«More north, more north, me first, me first…» So charakterisiert die junge Inuit-Frau Allaka (Rinko Kikuchi) den abwesenden Polar-Forscher Robert Peary gegenüber seiner Frau Josephine. Josephine Peary (Juliette Binoche) ist ihrem Mann nach Grönland nachgereist. Sie will dabei sein, oder zumindest in der Nähe, wenn er endlich den Nordpol findet.
Gegen alle Warnungen
Juliette Binoche gibt die vermögende Society-Dame aus New York als wild entschlossene Liebende, als weibliches Gegenstück zu den vom Abenteuerkino romantisch verklärten britischen Expeditionisten, die mit Geschirrkoffer und Grammophon in die Wildnis aufbrechen.
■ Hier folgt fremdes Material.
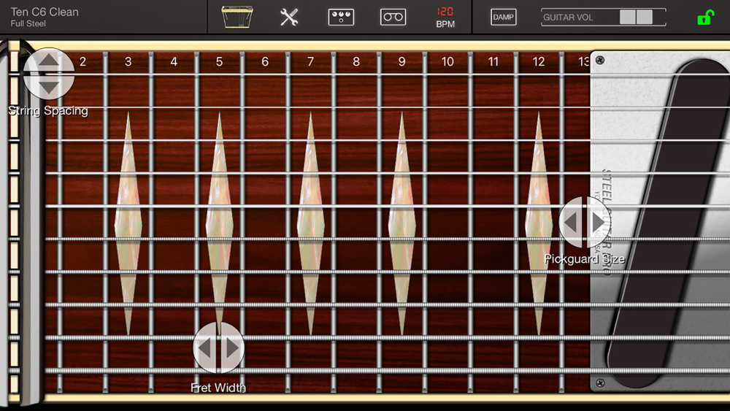
Task: Open the steel guitar instrument view icon
Action: click(x=237, y=18)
Josephine schlägt alle Warnungen in den Wind, auch jene des erfahrenen Bram (Gabriel Byrne) und besteht darauf, mit Hundegespannen und Inuit-Führern sofort von Ellesmere nach Norden zu Peary Basislager weiter zu reisen.
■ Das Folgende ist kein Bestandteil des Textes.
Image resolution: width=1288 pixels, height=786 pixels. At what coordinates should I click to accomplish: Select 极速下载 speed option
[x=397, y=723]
Die ersten 40 Minuten des Films schwelgen geniesserisch im mehr oder weniger komischen Kontrasten. Die Lady schiesst einen Eisbären und freut sich diebisch: «Take that, Park Avenue.» Dass der Inuit-Begleiter ein wenig verlegen erklärt, das sei zwar schon ein Männchen, das sie da geschossen habe. Aber ein ganz kleines, verwirrtes, verirrtes, das überhört Josephine.
Am Abend vor dem Aufbruch lädt Josephine die Herren zum Diner mit Wein und überhört einmal mehr alle Warnungen – die wohl auch darum nicht allzu deutlich ausfallen, weil es offensichtlich sie ist, wer die Expeditionen, auch jene ihres Mannes, finanziert.
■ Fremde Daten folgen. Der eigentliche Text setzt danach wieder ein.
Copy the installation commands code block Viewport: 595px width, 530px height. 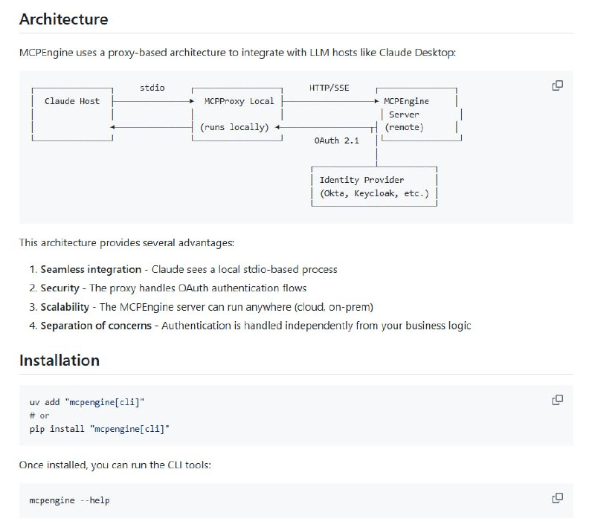click(x=557, y=400)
Reich, arrogant und entschlossen
Josephine ist eine faszinierende Figur. Nicht nur, weil Juliette Binoche ihre Mischung aus Entschlossenheit, Naivität und Arroganz mit viel Energie auflädt. Sondern auch, weil man mitunter das Gefühl bekommt, es sei gerade die Arroganz der entschlossenen Reichen, welche es erst möglich macht, sich über alle Gefahren und auch über den Verlust anderer Leben hinweg zu setzen. Etwas, was die klassische Geschichtsschreibung evoziert – und im Kontext dieses Films durchaus subtil auch stehen bleibt.
Nach einer Stunde mit grossartigen Aufnahmen im Eis, im Schnee und mit einer Lawine, welche ein ganzes Hundegespann verschüttet, hat Josephines Entschlossenheit sie zur Basis-Baracke ihres Mannes geführt. Der ist allerdings nicht dort, nur ein halb erfrorener, kranker Teilnehmer seiner Expedition, den er zurückgelassen hat. Und eine junge Inuit-Frau.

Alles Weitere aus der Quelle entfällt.